Despite major exhibitions of works by Anto Carte, Nervia, Gao Xingjian and Christian Dotremont, the museum's space was insufficient for its needs. New infrastructures fulfilling normal European standards for museums were needed to ensure that the Mons museum could continue to run its programmes successfully.

Mai 2003

The City of Mons launched a call for projects in order to review the museum's requirements and visitor facilities. Five of the firms submitting initial proposals were then invited to submit architectural plans. A jury of experts, including representatives both from local government and external organisations, accepted the plans proposed by Christian Menu, a Paris-based architect.

Juin 2004

Around the same time as this, for their final-year project, a group of students from the Faculté Polytechnique de Mons – Benjamin Bulot, Denis De Backer, Marta Dromaradska and Laetitia Cicirettiun – presented a project for a new museum of fine art. The students referred to this museum as "BAM". Authorship of the name therefore belongs entirely to them.

Janvier 2005

Start of construction work, scheduled to take two years. The project received 16% of its funding from the City of Mons, the remainder being provided by European "Phasing Out" subsidies of Objective 1 and the Walloon Region.

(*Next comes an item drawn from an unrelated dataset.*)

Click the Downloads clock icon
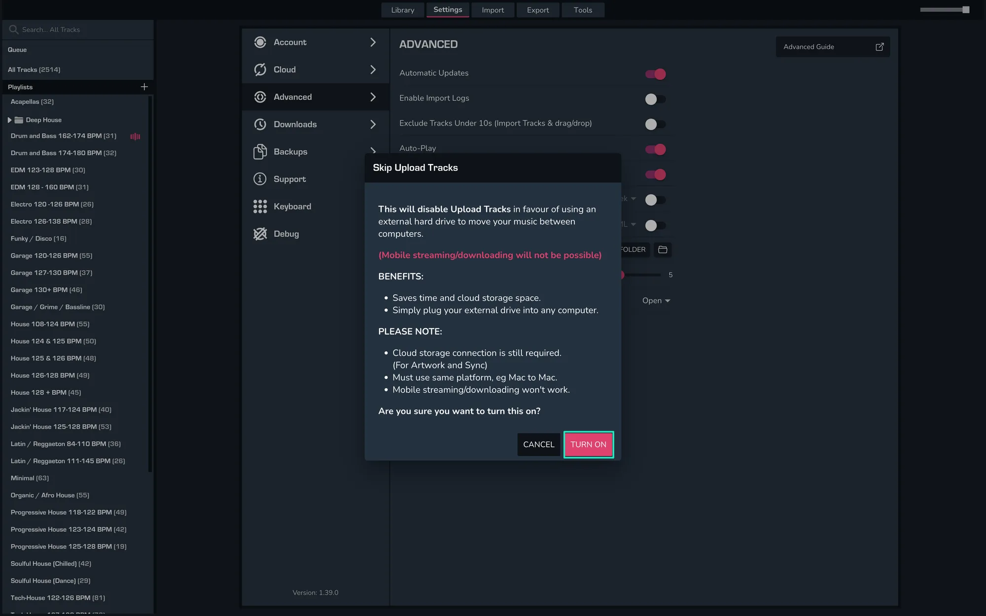Image resolution: width=986 pixels, height=616 pixels. point(260,124)
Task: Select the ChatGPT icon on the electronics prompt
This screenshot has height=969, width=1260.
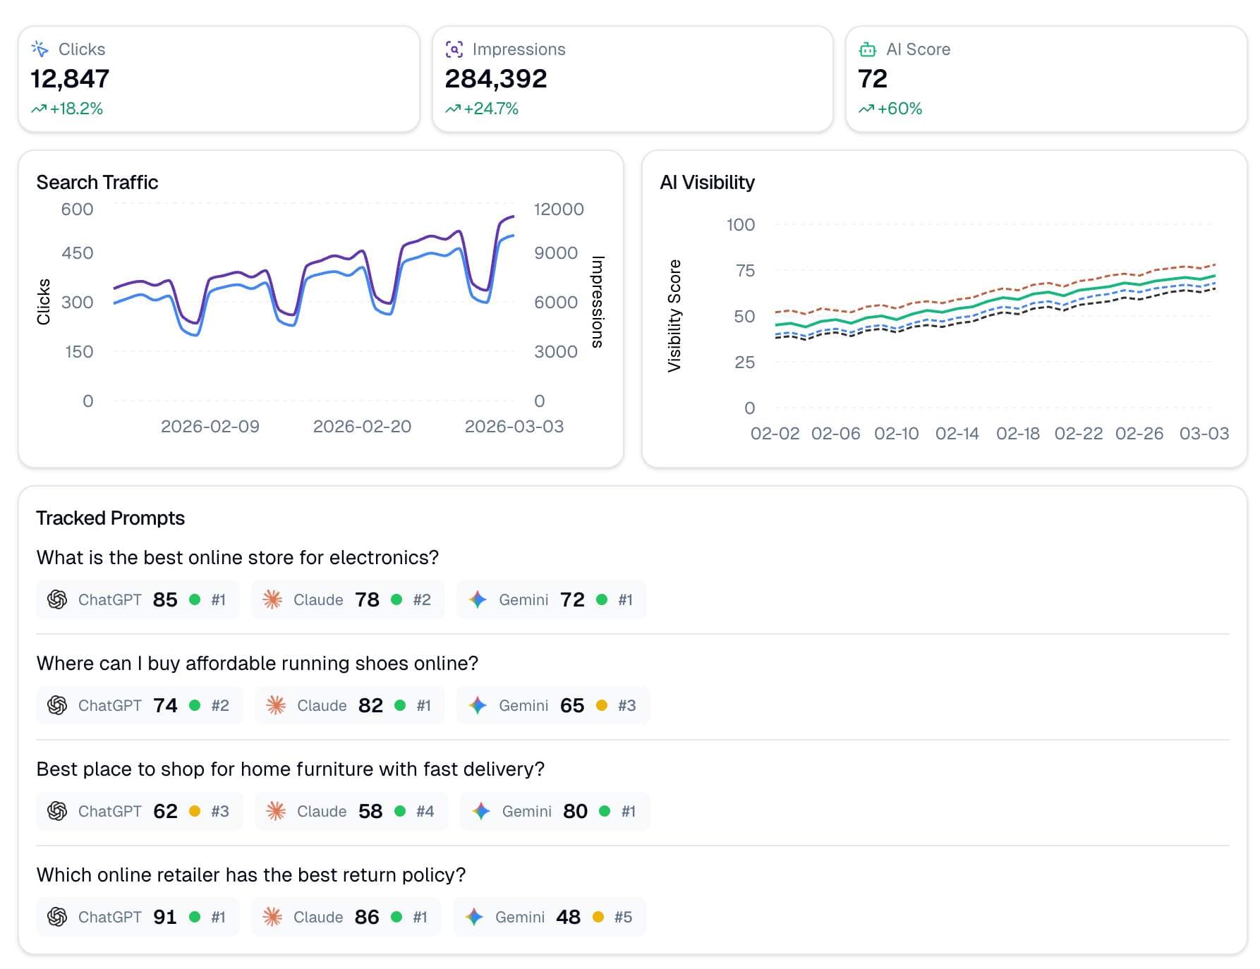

Mars 2007 : Inauguration of BAM

This resolutely modern architectural project combines function and balance, while emphasising transparency.The Parisian architect designed a window opening onto the world of art, beauty and creation. To achieve this, he decided on a light metal structure, with minimal use of concrete.The new layout of the rooms provided BAM with suitable facilities to exhibit prestigious works of art, complying with European standards for safety and security.Maximising the conservation efforts and offering ideal conditions for presentation were just as important as enabling visitors to discover an important chapter in the history of art.With this in mind, emphasis was placed on the goal of maximising the number of artworks that visitors would be able to see.The archives would therefore be transferred to another building expressly designed for this purpose, in order to increase the area available for exhibition space.BAM enables members of the public to take a new look at this remarkable, visitor-friendly exhibition space, at the same time as giving fine art lovers wonderful conditions in which to appreciate the works on show, with the works themselves benefiting from optimum conservation facilities.

Octobre 2013 : Reopening of BAM

The aim of the improvement works carried out at BAM in 2012 was to enable the museum to host exhibitions on an international scale, notably as part of "Mons 2015, European Capital of Culture". The reopening exhibition, dedicated to Andy Warhol, enabled BAM to show what an excellent cultural venue it had become.